As he was about to head across Toronto for a national gathering of reproductive-medicine specialists Wednesday, Dr. John Barrett received a sobering reminder of Canada’s “epidemic” of multiple births, fuelled largely by those same fertility physicians. He was served with a malpractice lawsuit by the parents of triplets he had delivered — a couple now raising three disabled children.

Dr. Barrett, an expert in multiple births with the Sunnybrook Health Sciences Centre, told the doctors of the suit when he got to the meeting, then launched into a no-holds-barred lecture on the need to restrict in-vitro fertilization (IVF), a major source of multiple pregnancies and the often severe health problems that accompany them.

“What the IVF industry is doing is creating a population of sick babies . . . that is impacting all society,” he said after his address to the Canadian Fertility and Andrology Society conference.

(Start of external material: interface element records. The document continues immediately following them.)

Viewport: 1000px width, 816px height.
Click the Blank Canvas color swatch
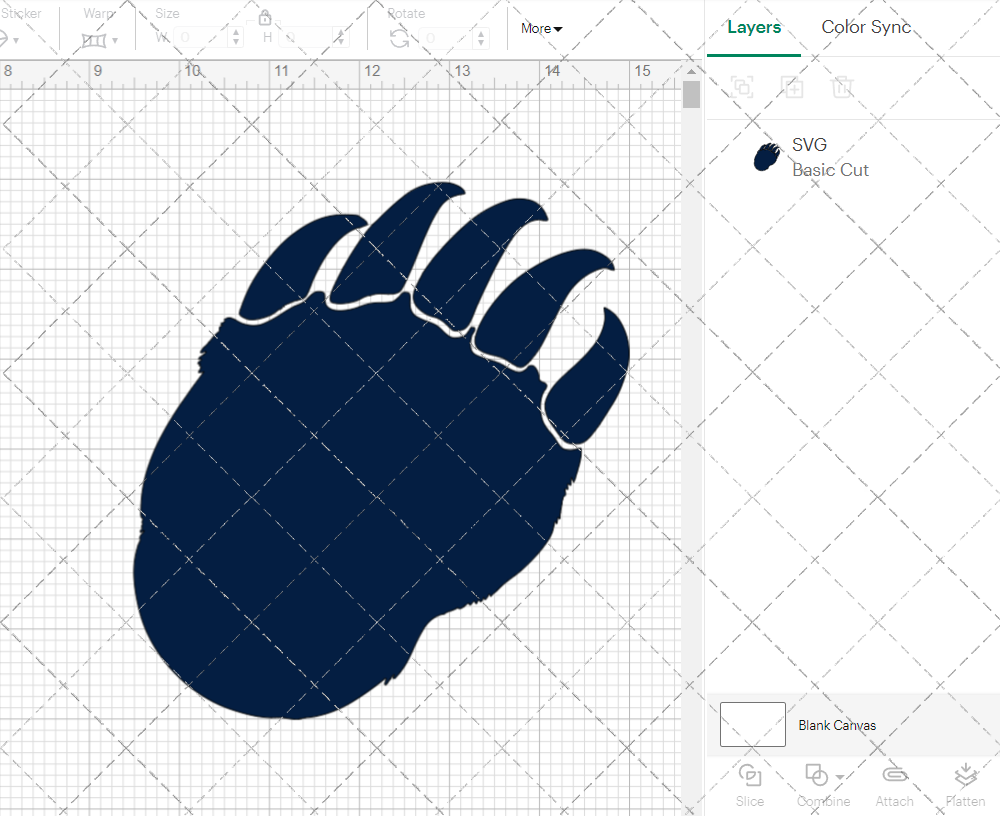coord(752,724)
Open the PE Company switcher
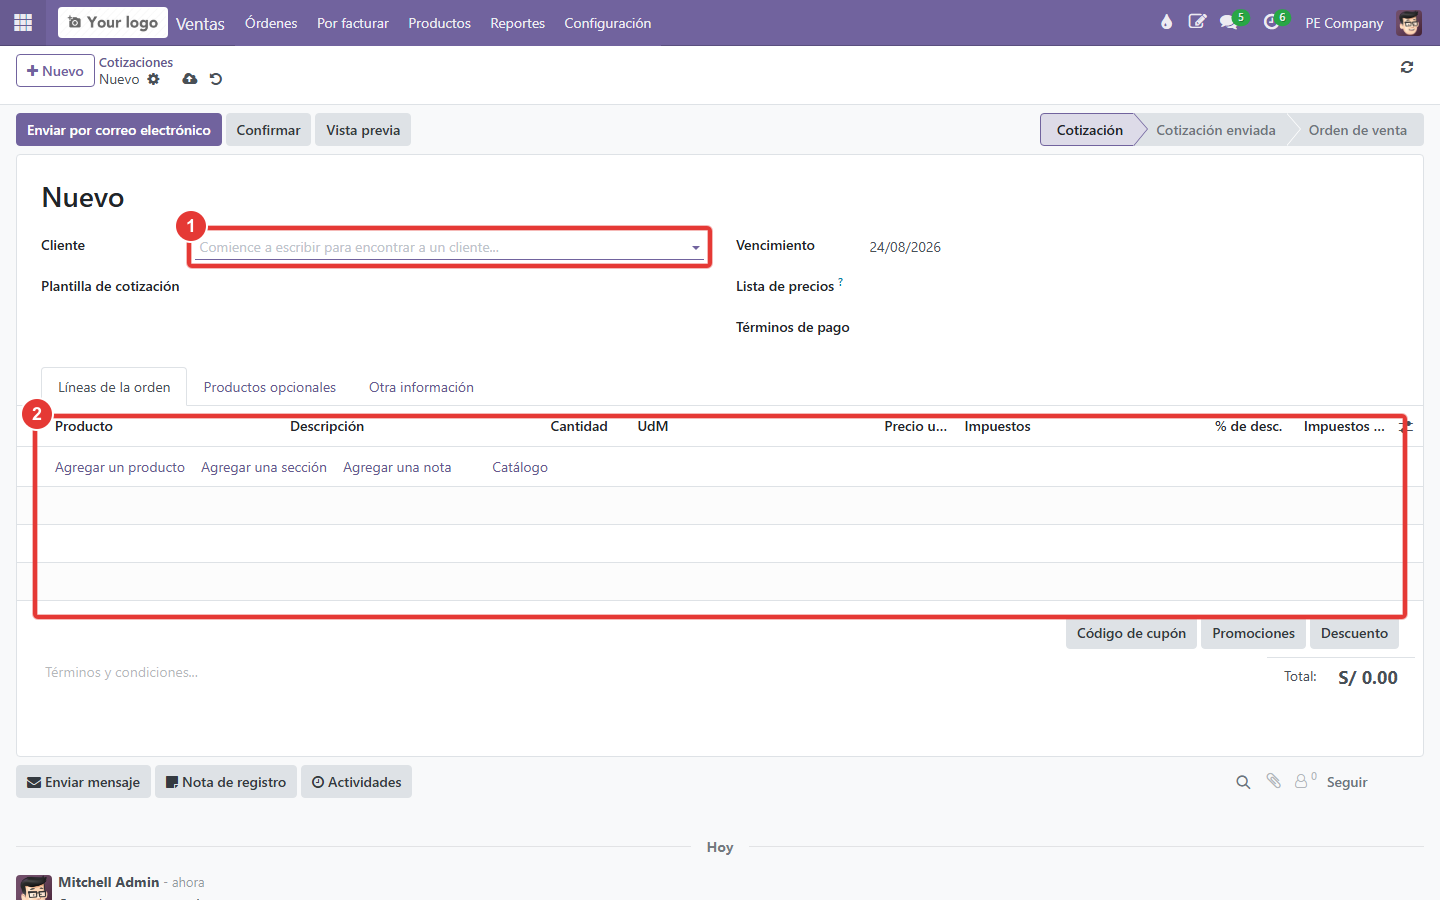Screen dimensions: 1440x900 coord(1344,23)
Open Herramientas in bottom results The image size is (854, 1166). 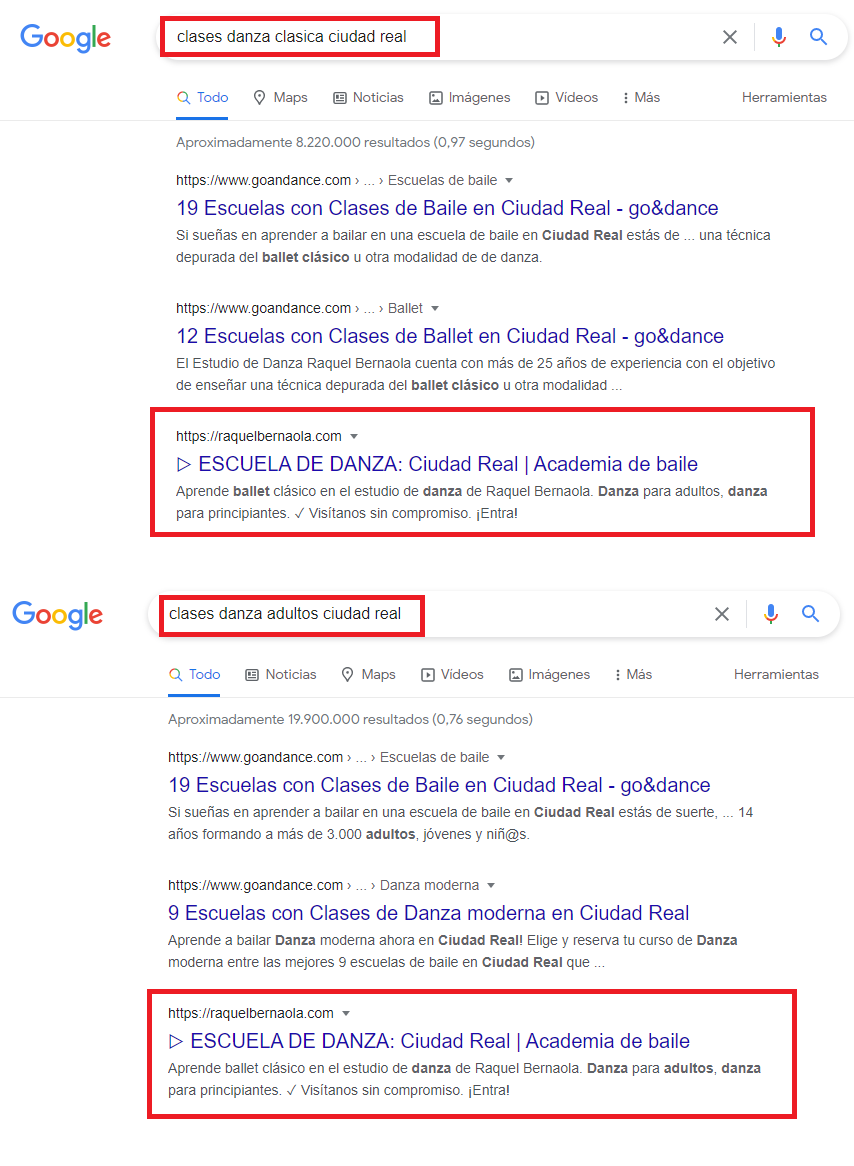pos(776,674)
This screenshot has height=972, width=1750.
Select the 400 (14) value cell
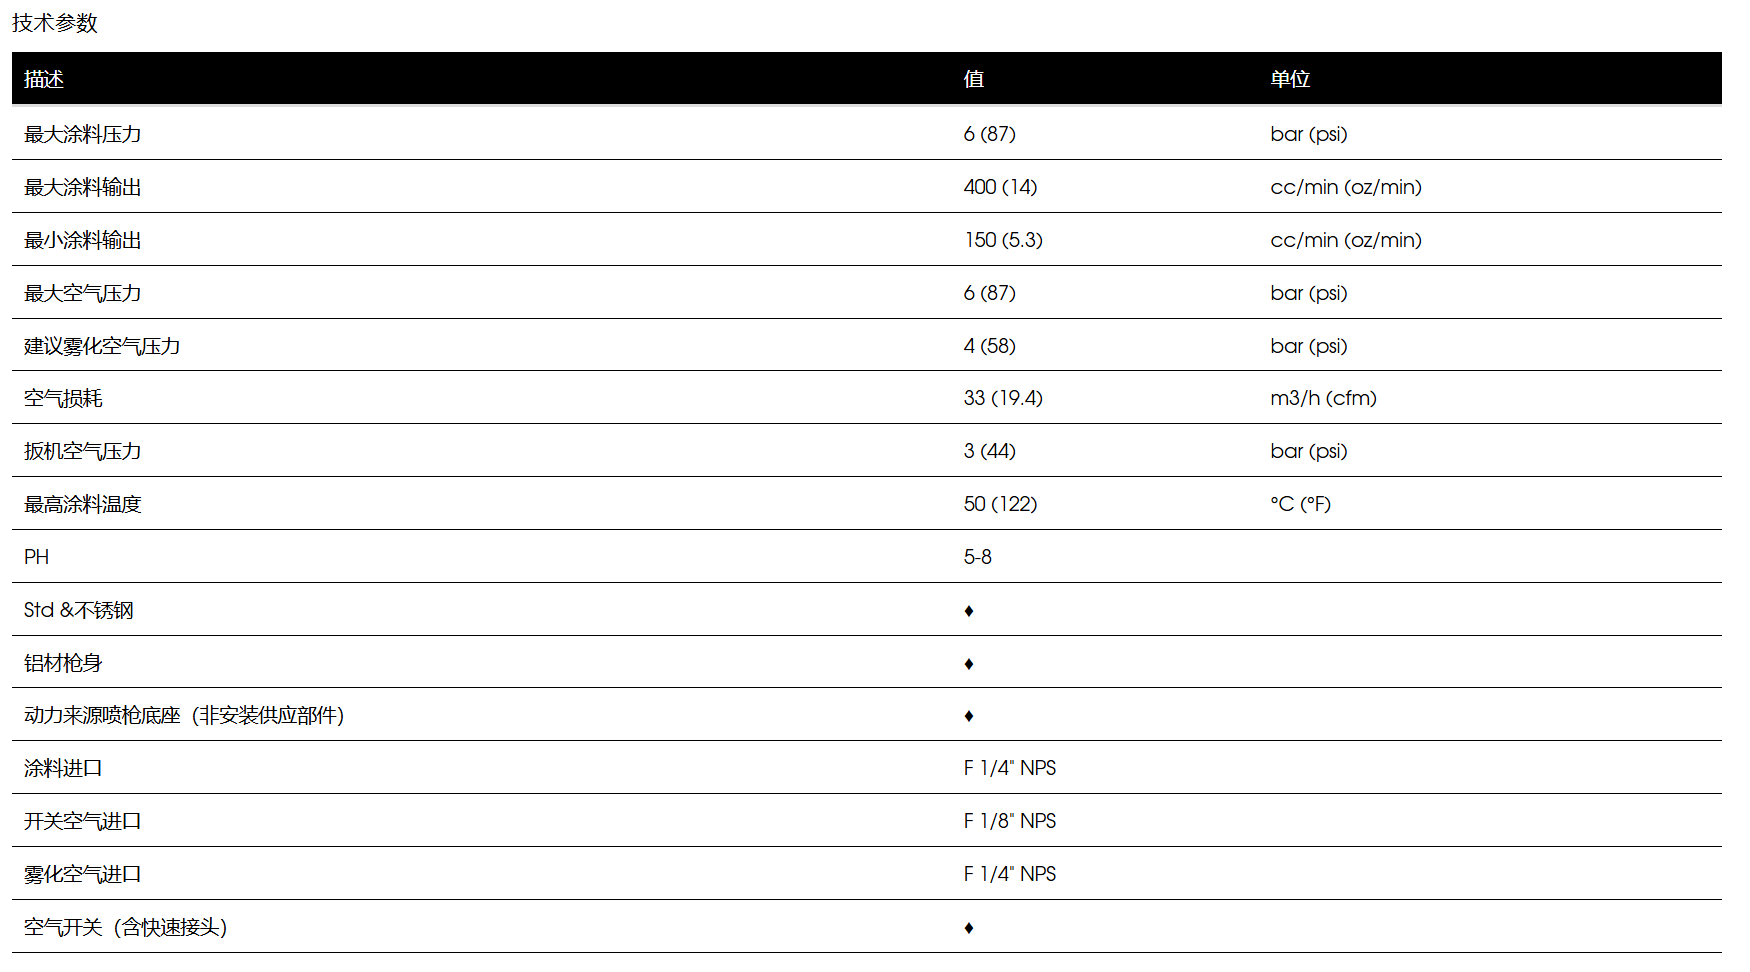click(x=1000, y=187)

“If it’s so obvious the practice is doing harm, why do people still do it? I haven’t got the answer to that.”

[ . . . ]

He rhymed off a litany of problems that come with such pregnancies: twins are four times as likely as singletons to die at birth; 25% of twins spend at least 18 days in the intensive-care unit and 75% of triplets spend 30 days or more in the ICU; the risk of cerebral palsy is four times higher for twins and 17-times higher for triplets; and women carrying twins are 2.6 times as likely to get pregnancy-related high-blood pressure.